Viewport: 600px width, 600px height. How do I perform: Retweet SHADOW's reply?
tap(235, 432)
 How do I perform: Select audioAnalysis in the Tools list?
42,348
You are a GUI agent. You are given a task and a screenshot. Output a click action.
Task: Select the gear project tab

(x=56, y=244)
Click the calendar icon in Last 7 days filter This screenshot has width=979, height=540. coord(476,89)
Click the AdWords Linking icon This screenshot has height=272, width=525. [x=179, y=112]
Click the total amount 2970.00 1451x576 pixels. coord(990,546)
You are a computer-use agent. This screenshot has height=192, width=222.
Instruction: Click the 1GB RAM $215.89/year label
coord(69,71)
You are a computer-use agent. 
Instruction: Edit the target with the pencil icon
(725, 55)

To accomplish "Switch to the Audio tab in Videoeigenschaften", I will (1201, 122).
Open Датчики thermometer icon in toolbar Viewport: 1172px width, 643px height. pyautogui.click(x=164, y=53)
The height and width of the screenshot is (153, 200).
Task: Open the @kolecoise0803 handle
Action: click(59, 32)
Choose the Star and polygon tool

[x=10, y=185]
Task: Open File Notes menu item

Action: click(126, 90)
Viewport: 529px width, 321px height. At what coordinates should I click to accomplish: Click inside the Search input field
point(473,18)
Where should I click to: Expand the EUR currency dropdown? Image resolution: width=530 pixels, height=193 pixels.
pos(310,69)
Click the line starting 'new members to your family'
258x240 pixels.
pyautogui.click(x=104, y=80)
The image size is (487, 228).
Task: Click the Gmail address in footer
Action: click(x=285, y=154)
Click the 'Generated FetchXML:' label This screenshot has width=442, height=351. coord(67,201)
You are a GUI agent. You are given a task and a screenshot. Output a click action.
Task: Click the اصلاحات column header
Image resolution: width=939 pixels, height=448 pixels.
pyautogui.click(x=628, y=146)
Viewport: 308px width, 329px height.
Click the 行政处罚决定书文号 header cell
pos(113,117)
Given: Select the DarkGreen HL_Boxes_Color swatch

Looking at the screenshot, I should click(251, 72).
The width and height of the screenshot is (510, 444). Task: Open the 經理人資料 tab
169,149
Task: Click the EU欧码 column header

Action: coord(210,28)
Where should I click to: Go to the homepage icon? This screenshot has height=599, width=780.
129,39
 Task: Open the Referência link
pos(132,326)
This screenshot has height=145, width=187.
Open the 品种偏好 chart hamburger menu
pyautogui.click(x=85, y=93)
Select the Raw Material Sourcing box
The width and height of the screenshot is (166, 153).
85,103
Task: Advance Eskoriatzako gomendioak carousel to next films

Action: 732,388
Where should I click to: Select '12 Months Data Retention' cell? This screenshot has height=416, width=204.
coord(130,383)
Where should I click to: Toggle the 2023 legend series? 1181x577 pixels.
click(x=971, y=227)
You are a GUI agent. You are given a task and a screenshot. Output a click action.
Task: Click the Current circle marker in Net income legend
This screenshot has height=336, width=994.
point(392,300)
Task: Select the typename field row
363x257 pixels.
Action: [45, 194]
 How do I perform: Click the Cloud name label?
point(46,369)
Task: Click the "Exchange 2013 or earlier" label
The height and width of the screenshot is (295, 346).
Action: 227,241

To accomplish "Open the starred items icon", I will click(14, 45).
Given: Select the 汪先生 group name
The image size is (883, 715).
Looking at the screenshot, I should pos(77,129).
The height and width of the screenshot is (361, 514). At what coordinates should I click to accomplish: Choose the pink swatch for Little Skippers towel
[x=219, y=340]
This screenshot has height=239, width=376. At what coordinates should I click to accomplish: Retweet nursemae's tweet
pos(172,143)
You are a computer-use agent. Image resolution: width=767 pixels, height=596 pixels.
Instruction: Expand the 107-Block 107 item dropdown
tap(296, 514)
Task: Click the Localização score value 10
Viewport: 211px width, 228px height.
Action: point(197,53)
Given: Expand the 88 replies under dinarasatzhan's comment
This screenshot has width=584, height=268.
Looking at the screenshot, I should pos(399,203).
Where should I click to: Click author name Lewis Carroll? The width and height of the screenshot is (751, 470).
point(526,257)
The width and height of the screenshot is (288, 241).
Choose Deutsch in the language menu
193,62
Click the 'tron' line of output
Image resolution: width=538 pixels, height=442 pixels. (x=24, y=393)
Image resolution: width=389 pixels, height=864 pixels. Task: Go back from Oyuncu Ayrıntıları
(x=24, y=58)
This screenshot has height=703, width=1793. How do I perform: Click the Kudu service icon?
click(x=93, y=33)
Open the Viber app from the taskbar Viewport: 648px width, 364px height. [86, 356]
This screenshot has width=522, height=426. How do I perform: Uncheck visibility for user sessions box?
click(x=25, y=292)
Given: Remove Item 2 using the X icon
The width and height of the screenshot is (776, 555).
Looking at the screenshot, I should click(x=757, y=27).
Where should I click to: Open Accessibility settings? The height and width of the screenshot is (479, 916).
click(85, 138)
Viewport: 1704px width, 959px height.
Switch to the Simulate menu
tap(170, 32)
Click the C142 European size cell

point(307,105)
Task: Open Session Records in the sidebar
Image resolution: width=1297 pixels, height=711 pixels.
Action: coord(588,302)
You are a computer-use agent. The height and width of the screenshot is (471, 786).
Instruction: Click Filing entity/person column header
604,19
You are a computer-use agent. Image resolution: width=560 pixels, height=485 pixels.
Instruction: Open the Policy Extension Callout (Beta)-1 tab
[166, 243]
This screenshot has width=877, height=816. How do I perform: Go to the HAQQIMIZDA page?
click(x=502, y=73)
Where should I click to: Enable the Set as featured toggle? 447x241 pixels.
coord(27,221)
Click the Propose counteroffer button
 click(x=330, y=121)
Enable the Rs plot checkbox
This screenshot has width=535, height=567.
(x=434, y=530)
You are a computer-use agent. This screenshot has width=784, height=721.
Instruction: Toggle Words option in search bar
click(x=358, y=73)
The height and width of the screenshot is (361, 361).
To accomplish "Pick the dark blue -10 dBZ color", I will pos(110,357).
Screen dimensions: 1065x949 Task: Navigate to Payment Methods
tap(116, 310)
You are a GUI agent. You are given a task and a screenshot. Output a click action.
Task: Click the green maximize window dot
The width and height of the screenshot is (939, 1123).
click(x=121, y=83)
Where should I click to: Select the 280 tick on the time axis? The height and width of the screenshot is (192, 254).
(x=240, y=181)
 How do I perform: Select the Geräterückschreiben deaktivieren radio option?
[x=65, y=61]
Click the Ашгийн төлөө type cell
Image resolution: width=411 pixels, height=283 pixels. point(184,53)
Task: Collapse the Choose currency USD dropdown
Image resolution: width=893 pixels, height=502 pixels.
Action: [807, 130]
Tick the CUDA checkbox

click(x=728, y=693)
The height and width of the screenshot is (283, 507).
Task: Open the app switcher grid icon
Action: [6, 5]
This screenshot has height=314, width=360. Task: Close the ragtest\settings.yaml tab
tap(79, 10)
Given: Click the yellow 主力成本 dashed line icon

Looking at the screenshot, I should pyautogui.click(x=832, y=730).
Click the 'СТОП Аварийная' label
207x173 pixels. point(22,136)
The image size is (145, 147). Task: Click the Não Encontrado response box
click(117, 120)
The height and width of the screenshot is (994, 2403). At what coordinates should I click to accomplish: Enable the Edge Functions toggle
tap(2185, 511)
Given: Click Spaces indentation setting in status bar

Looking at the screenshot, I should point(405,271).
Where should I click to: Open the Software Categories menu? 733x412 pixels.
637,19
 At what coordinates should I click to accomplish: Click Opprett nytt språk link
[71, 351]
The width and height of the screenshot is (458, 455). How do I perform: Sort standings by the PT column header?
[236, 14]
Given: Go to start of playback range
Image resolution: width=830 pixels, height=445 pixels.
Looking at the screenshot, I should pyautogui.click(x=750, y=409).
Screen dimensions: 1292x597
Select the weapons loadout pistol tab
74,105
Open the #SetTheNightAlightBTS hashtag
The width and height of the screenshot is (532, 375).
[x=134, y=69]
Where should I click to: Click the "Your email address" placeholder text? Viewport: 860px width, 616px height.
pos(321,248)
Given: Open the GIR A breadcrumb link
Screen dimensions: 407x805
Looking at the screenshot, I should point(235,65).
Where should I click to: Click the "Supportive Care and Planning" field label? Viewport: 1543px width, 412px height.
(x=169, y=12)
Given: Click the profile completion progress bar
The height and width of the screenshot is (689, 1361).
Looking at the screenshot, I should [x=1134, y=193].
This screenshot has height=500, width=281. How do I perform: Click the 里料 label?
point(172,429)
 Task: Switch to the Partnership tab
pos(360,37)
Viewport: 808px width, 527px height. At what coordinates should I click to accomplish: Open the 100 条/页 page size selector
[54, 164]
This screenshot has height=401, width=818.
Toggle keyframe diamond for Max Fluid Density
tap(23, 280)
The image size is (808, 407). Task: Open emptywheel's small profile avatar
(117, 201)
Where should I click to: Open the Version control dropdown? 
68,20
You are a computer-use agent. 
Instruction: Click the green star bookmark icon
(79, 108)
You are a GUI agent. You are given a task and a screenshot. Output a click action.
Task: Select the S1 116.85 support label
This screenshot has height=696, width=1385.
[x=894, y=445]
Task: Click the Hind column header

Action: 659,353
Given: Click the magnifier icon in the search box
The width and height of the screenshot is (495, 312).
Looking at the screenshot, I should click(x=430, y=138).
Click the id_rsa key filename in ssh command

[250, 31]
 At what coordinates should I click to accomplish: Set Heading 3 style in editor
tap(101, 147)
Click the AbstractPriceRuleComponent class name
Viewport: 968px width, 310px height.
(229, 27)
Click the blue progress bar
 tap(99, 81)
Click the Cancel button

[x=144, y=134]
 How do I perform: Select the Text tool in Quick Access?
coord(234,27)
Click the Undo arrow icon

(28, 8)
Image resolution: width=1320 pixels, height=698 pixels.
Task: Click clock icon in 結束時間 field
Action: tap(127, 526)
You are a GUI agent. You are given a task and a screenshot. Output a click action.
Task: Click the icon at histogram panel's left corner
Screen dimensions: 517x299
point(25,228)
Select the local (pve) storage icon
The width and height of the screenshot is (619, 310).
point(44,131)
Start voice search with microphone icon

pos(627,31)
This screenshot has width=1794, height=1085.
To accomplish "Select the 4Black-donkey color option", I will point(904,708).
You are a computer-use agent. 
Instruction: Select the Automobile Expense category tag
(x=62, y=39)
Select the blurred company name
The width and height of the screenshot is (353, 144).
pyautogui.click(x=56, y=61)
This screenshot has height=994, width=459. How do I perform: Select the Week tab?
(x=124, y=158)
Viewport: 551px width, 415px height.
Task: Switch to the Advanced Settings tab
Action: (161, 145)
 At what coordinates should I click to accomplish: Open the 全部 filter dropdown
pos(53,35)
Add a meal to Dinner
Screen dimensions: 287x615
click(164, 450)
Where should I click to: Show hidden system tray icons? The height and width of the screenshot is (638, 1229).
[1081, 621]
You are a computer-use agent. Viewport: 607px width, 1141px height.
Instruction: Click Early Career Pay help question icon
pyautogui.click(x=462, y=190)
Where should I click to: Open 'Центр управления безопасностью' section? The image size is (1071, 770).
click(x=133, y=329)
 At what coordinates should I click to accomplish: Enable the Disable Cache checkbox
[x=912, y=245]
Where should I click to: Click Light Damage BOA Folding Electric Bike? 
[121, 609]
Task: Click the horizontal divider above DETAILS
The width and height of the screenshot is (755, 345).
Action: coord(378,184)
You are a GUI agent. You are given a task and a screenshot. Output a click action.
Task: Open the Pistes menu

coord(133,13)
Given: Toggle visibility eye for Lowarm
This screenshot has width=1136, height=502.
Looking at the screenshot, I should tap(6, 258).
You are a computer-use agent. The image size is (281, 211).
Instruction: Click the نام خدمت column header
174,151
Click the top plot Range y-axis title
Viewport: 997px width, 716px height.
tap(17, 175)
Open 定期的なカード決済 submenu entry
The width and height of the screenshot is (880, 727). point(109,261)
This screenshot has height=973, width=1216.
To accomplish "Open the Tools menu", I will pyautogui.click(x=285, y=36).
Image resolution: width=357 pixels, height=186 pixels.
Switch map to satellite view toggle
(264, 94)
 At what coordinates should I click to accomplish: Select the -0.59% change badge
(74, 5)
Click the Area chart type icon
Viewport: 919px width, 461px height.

WHAT IS REQUIRED — Every line in the records above that contains the word "will" is to be copied out.

EXERCISE ANSWER —
To accomplish "Switch to the Audio tab in Videoeigenschaften", I will (1201, 122).
To accomplish "Open the starred items icon", I will click(14, 45).
To accomplish "Pick the dark blue -10 dBZ color", I will pos(110,357).
To accomplish "Select the 4Black-donkey color option", I will point(904,708).
To accomplish "Open the Tools menu", I will pyautogui.click(x=285, y=36).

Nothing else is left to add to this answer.